期刊:IEEE Transactions on Geoscience and Remote Sensing [Institute of Electrical and Electronics Engineers] 日期:2023-01-01卷期号:61: 1-16
标识
DOI:10.1109/tgrs.2023.3313154
摘要
Due to the sparse feature enhancement only concentrates on strong scatterers of target of interest, the conventional sparsity-driven Synthetic Aperture Radar (SAR) imagery often encounters the loss of elaborated-structure features, where weak scatterers would be overlapped by the sidelobes of strong scatterers. In this paper, an Elaborated-Structure Awareness SAR (ESA-SAR) imaging algorithm is proposed based on Hessian-Enhanced Total Variation (TV) regularization and cooperation.
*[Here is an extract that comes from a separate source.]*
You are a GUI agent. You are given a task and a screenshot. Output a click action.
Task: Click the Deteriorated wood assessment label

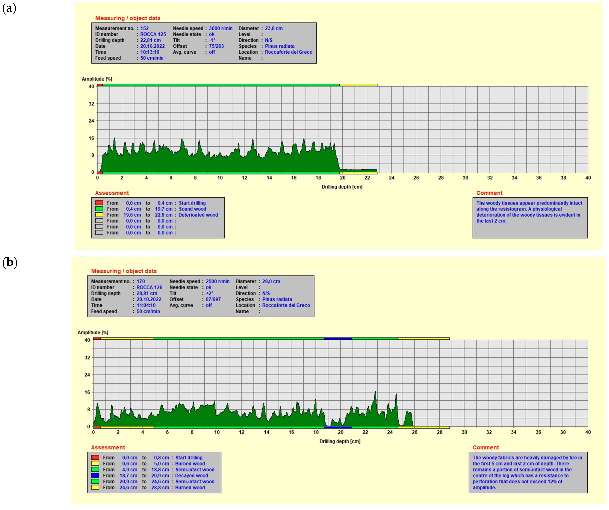tap(198, 215)
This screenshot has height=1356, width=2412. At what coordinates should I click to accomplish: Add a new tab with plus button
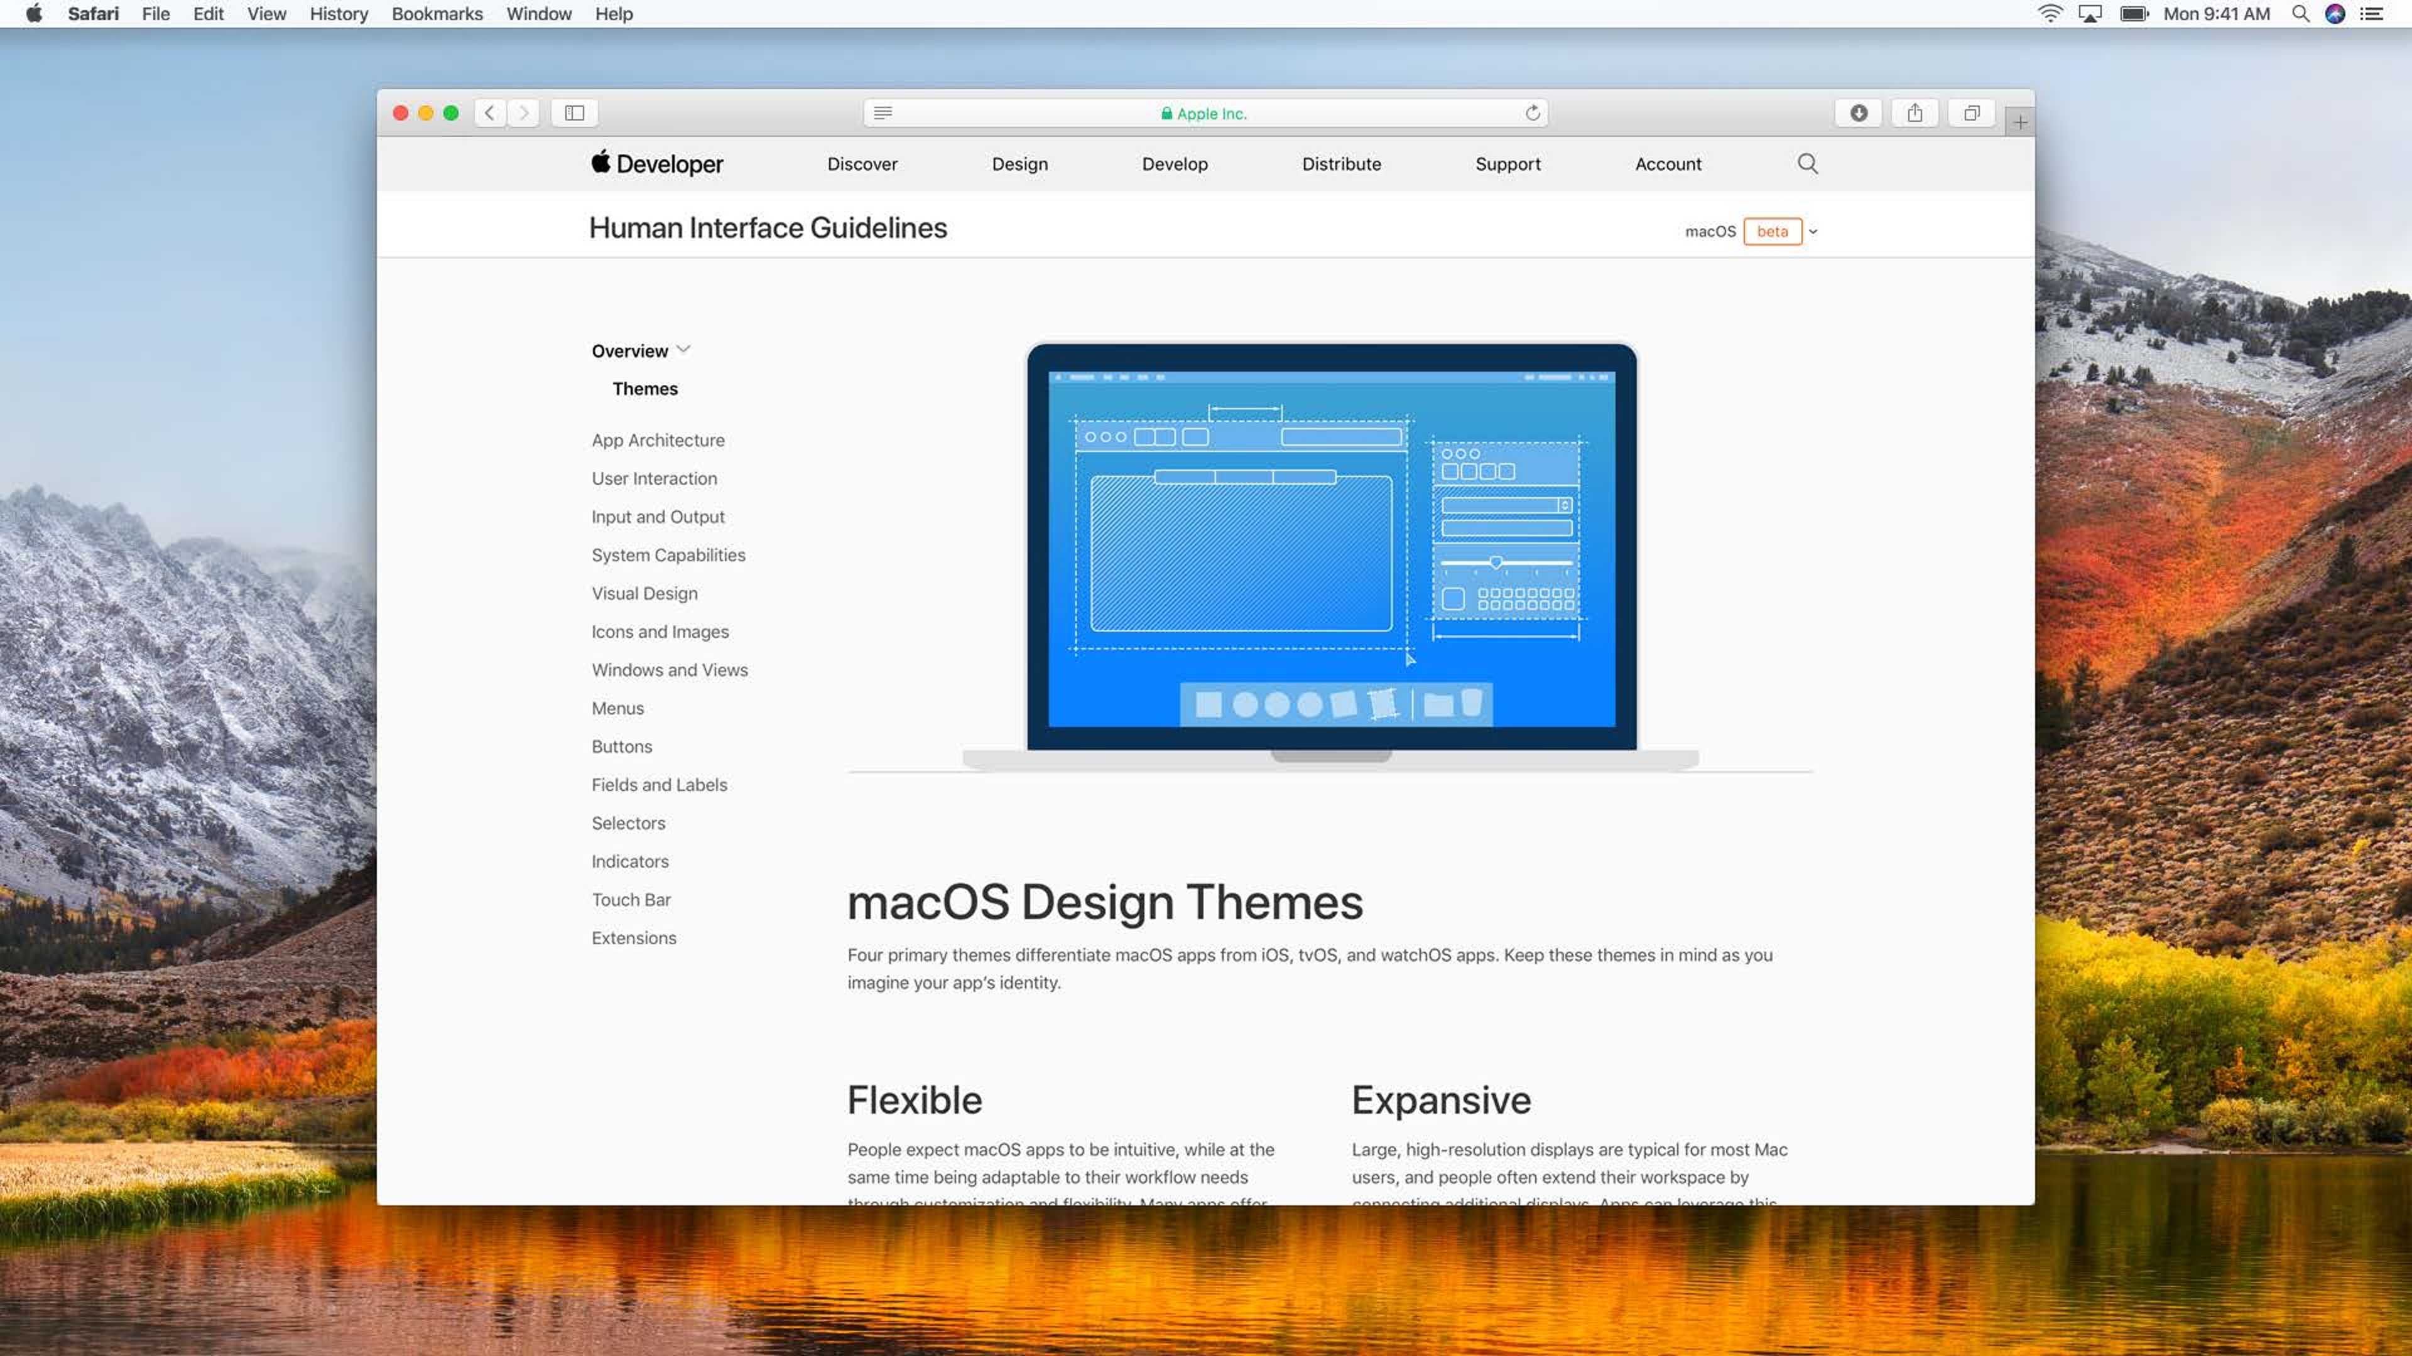[x=2020, y=123]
By encoding the Hessian operator onto the prior of the interested target, the high-order information connected with elaborated-structure features of interests can be captured. Different from the conventional high-order formulation that is projected onto Euclidean norm balls, the proposed algorithm employs Schatten norm balls as the projection space, where the high-order structure tensor is established, and the elaborated-structure feature can be extracted under the intended convex regularizer. More specifically, the Hessian-Enhanced TV regularizer is analytically solved under the proximal algorithm considering its non-differentiability. An Eigen-Soft Thresholding (E-ST) operator is derived, so that a closed-form solution for the elaborated-structure feature can be obtained. Moreover, a synergistic multi-task learning framework embedded with the sparse feature enhancement is introduced, in which the elaborated-structure feature can be solved in a cooperative manner. The cooperative learning is guaranteed in terms of both theoretical and practical aspects. Finally, both simulated and raw SAR data are processed to validate the effectiveness of the ESA-SAR algorithm. Comparisons with conventional algorithms examine the superiority of the proposed algorithm.